Menlo applies its data controls inside the session instead. Copy and paste rules, watermarking, redaction, read-only modes, and protection on permitted uploads all apply in real time, while the work keeps moving. Your people stay productive. Your data stays inside your control. The trade-off between security and productivity that everyone has been taught to accept turns out to be optional.

Simple Enough to Actually Deploy

The practical objection to all of this is deployment, and a fair concern for previous approaches. Menlo Secure Application Access deploys without agents or infrastructure changes. There are no certificates to import, no DNS changes to make, no network to rebuild. To bring someone onto an unmanaged device, you hand them a URL, a username, and a password, and that's the entire setup. Onboarding the users from an acquisition or keeping contractors on their own identity provider while granting them the same access as employees, becomes a setting rather than a project.

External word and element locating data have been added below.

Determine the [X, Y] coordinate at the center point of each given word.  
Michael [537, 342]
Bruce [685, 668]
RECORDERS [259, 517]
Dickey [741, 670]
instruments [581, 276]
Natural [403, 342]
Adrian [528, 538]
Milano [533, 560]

This point is something to remember: The browser is no longer just where people work. It's fast becoming where AI agents work too, authenticating and acting at machine speed through the very same sessions. Securing access at the session layer isn't just the answer to today's unmanaged-device problem. It's the foundation for whatever connects to your applications next, whether that's a person or a process.

You're not Going to Manage Every Device That Reaches Your Business. You Were Never Going to.

The reassuring part is that you don't need to. Secure the session, and the device stops being the thing that keeps you up at night.